Reputation: 81

Extract text from div class with scrapy

I am using python along with scrapy. I want to extract the text from the div tag which is inside a div class. For example:

 <div class="ld-header">
    <h1>2013 Gulfstream G650ER  for Sale</h1>
    <div id="header-price">Price - $46,500,000</div>
</div>

I've extracted text from h1 tag

result.xpath('//div[@class="ld-header"]/h1/text()').extract()

but I can't extract Price. I've tried

'price': result.xpath('//div[@class="ld-header"]/div[@id="header-price"]/text()').extract()

Upvotes: 1

Answers (2)

Reputation: 1690

Try This one and you tell me :)

price = [x.replace('Price - ', '').replace('$', '') for x in result.xpath('//div[@class="ld-header"]/h1/text()').extract()]

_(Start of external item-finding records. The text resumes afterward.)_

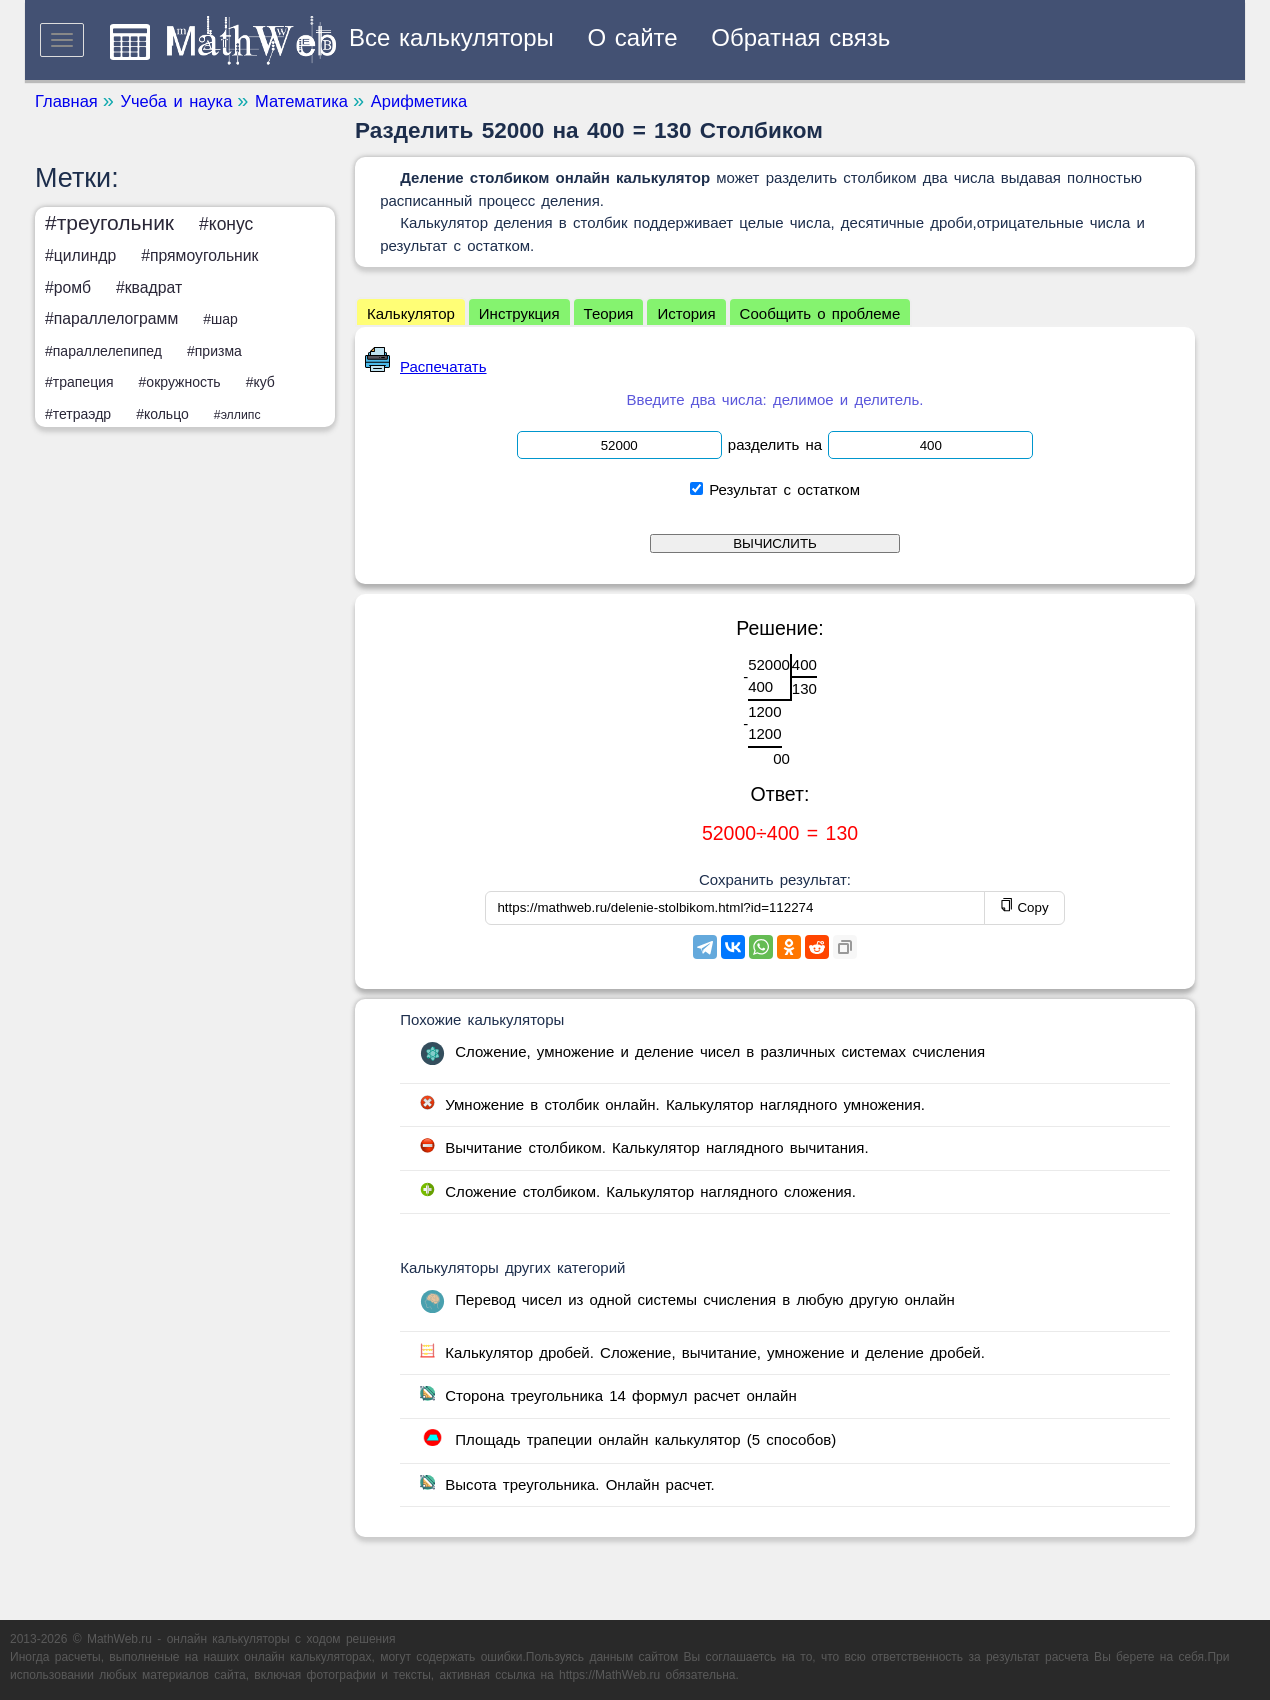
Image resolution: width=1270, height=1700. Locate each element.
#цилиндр (80, 255)
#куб (260, 382)
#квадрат (149, 287)
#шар (220, 319)
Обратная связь (800, 37)
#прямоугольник (199, 255)
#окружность (180, 382)
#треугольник (109, 222)
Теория (609, 313)
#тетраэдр (78, 414)
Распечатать (426, 366)
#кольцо (162, 414)
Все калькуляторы (451, 37)
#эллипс (237, 415)
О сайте (633, 37)
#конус (226, 224)
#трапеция (79, 382)
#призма (214, 351)
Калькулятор (411, 313)
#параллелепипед (103, 351)
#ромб (68, 287)
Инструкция (519, 313)
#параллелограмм (111, 318)
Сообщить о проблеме (820, 313)
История (686, 313)
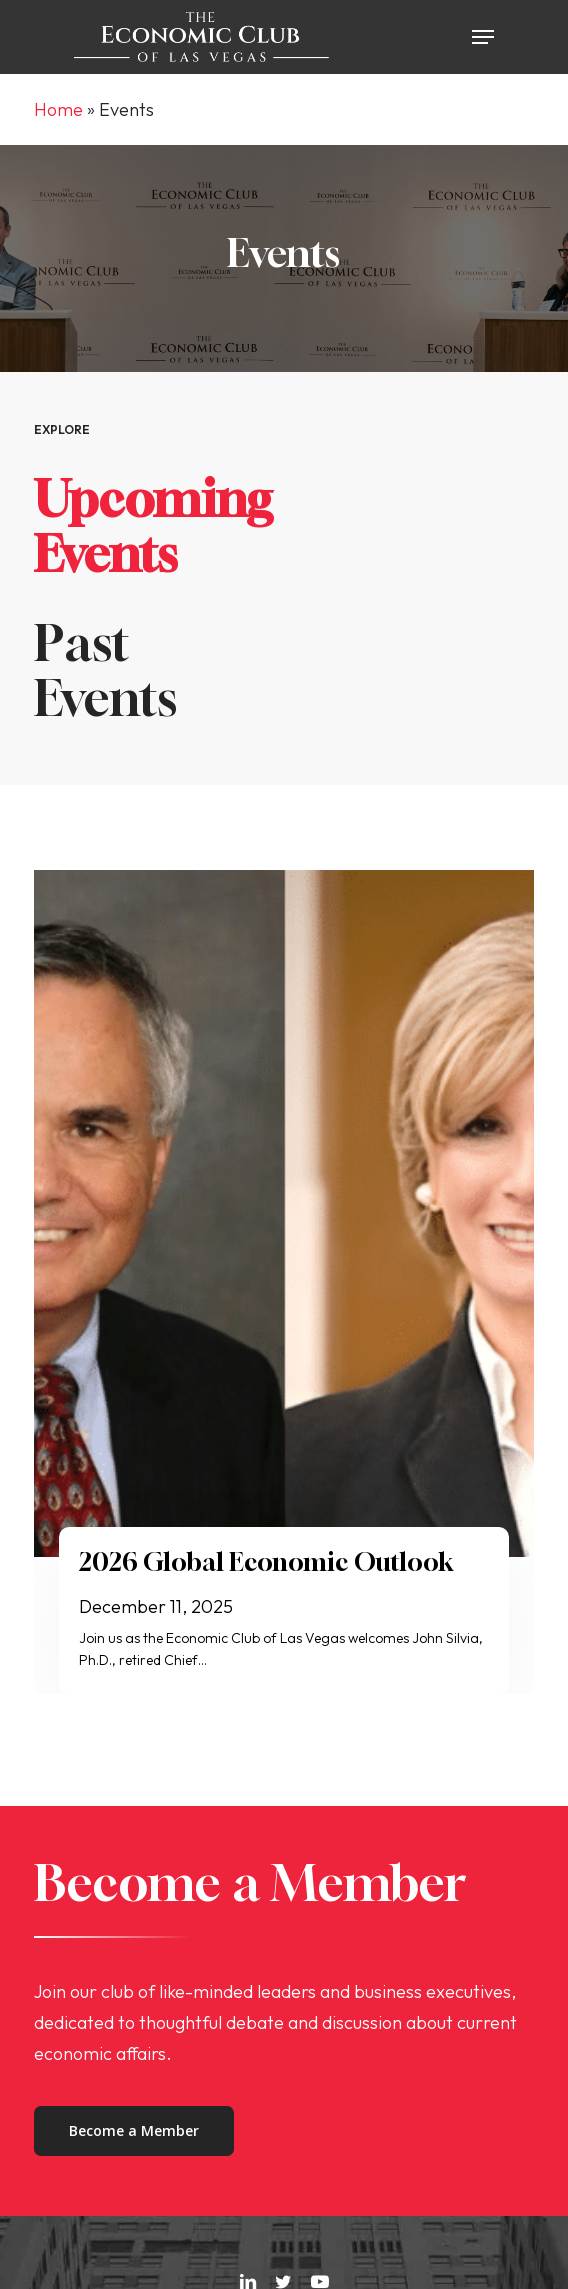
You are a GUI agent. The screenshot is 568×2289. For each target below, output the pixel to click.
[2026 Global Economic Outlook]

This is a 'for' loop inside all the items in the extraction where you replace all the info you don't need with the 'replace()' method.

Upvotes: 1

Reputation: 434

As you have an id, you do not need to use the complete path to the element. Ids are unique per Webpage:

This Xpath:

//div[@id="header-price"]/text()

used on the give XML will return:

'Price - $46,500,000'

For debugging Xpath and CSS Selectors, I always find it helpful to use an online checker (just use Google to find some suggestions).

Upvotes: 1